Nilsson: Trend Following - Expected Returns
This paper describes how to create ex-ante expectation for generalized trend-following rules. This report first study the effect of trend-following rules applied to random data with varying degrees of drift and autocorrelation. There is a positive relationship between drift, autocorrelation and the theoretically extractable Sharpe ratio for a trend following strategy. Drift is more important, since it is theoretically unbounded, but strong auto-correlation can create positive returns in the absence of long term drift. The realized Sharpe ratio of a trend strategy is proportional to the absolute drift and auto-correlation of a market above a threshold. From a practical perspective, this means that anyone engaging in trend following strategies, should expect to generate positive returns if the drift is strong enough or if there is enough autocorrelation. Conversely, when there is no drift or auto-correlation, trend-following is not profitable. There is a strong preference for slower strategies under drift and transaction costs. Returns are compared to actual markets and indices of active traders (managed futures) and a high correlation is detected to the results in this paper. Trend-following should never be applied to a single market on a stand-alone basis. That said, even portfolios of trend following strategies have low expected Sharpe, especially so when the systems generated correlated trades. In the end, trend-following does not necessarily need uncorrelated markets, but rather uncorrelated system-market returns. A nuance that is often lost.

Haghani, McBride: Return Chasing and Trend Following: Superficial Similarities Mask Fundamental Differences
Return chasing is often cited as one of the primary behavioral foibles of investors, resulting in sub-par returns. Surprisingly, the literature does not provide a generally accepted and testable description of return chasing. This paper proposes a simple definition. It then describes how return chasing so defined differs from trend following and how return chasing explains the shortfall of the returns of active, market timing investors compared to static asset allocation strategies. Finally, it shows that if the trading flows of return chasers are large enough to impact prices, then return chasing provides a powerful explanation of the positive returns earned by trend following strategies, which alternative descriptions of return chasing, such as it is trend following but with too long of a horizon, do not provide.

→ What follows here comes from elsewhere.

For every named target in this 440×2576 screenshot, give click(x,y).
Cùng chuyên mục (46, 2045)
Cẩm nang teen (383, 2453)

Faber: The Trinity Portfolio: A Long-Term Investing Framework Engineered for Simplicity, Safety, and Outperformance
Let’s say one sets out to design a portfolio, knowing everything we know today about investing. Where would a logical, evidence-based investor even start? Investors today have access to more market data and strategic information than at any other time in history. While beneficial in some ways, this huge volume of fragmented information presents a challenge — how should one actually implement everything? This paper offers a potential solution - the “Trinity Portfolio.” The name is a reference to the three core elements of the portfolio: 1) assets diversified across a global investment set, 2) tilts toward investments exhibiting value and momentum traits, and 3) exposure to trend following. We examine how an investor might construct this holistic, adaptive framework consisting of some of the most well-known market anomalies. We find that the portfolio performs well across various market environments, with reasonable volatility. Finally, we examine how an investor may update and implement such a portfolio with low cost funds.